For those who would like to run the method locally after the workshop, installation instructions will also be provided (Python >= 3.10, conda recommended).

Setup

For the tutorial, participants may bring organism images of interest with species labels and upload them to Google Drive for use in Colab.
We will begin with pretrained models and example datasets (e.g., CUB-200 birds) prepared by us so that attendees can immediately explore what Prompt-CAM produces and how to interpret the attention maps. After that, we will discuss how to adapt the method to their own data. Participants who want to explore further can follow the instructions in the Prompt-CAM repository.

Background

Prompt-CAM is a fast interpretable transformer method published at CVPR 2025. It injects learnable class-specific prompts into pre-trained Vision Transformers (such as DINO and DINOv2) without modifying the underlying model architecture. These prompts cause the model's attention mechanism to highlight the image regions most relevant to each specified class, producing visual attention maps that make the model's reasoning transparent.

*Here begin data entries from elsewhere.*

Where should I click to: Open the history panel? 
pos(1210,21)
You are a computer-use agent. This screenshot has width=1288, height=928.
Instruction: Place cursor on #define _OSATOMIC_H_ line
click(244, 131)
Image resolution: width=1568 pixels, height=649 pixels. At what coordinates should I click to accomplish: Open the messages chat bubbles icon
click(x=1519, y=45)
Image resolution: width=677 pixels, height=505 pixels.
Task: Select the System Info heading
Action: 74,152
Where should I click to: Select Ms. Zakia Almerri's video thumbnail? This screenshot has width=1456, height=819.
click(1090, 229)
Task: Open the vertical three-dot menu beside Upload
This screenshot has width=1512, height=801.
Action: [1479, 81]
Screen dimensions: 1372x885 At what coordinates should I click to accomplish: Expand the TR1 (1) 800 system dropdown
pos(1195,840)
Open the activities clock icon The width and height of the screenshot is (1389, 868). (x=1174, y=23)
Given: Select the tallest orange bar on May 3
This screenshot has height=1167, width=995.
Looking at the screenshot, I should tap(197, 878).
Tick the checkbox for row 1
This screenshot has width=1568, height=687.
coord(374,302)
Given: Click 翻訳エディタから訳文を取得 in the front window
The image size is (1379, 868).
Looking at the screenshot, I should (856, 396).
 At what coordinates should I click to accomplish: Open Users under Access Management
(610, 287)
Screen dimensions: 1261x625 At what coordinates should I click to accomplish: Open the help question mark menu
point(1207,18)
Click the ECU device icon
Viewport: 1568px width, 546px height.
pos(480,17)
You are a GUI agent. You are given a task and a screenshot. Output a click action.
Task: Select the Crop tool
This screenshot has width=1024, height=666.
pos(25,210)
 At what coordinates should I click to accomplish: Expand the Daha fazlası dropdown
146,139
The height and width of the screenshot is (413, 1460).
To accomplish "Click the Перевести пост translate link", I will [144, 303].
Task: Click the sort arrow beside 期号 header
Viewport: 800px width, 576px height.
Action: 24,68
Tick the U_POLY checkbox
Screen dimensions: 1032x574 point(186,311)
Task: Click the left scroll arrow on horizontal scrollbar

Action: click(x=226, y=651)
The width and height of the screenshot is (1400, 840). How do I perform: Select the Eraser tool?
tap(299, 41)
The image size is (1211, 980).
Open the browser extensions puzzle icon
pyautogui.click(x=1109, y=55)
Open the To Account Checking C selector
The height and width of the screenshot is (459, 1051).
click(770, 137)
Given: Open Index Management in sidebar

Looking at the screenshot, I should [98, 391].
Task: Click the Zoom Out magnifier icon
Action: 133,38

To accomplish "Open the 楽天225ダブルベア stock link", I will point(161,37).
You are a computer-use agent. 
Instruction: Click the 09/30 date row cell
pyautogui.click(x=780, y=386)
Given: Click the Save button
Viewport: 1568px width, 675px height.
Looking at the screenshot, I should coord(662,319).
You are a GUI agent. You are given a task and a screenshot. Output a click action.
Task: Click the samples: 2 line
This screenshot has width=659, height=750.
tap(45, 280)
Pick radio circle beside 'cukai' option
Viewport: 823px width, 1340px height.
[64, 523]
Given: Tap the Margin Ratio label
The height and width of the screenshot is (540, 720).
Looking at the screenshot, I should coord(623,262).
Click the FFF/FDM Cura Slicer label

Unlike general saliency methods, Prompt-CAM is designed for fine-grained visual analysis: it can reveal which traits are shared between classes and which are distinctive, and it allows side-by-side comparison of how the same image is perceived differently depending on the target class. This makes it especially useful for biodiversity tasks where species look very similar and subtle morphological differences drive classification.

Steps

Start with the provided Prompt-CAM Colab demo using a pretrained model (DINO or DINOv2) and an example dataset such as CUB-200 birds.
Select an organism image and one or more species classes to query. Observe how the attention maps shift depending on which class prompt is active.
Compare attention maps across two similar species to see which image regions the model treats as shared traits versus distinguishing traits.
Inspect the highlighted regions and ask whether they align with known field traits, such as bill shape, plumage pattern, or wing markings.
After seeing the provided workflow, learn what is needed to apply Prompt-CAM to new datasets, including preparing labeled images and running training with your own configuration.

Summary

Prompt-CAM is an interpretable fine-grained visual analysis tool that requires no architectural changes to strong pre-trained Vision Transformers. By injecting class-specific prompts, it generates attention maps that show what the model focuses on for each species or category. The workflow is accessible through a Colab notebook and scales to custom datasets, making it a practical tool for understanding and validating model reasoning in biodiversity and ecological research.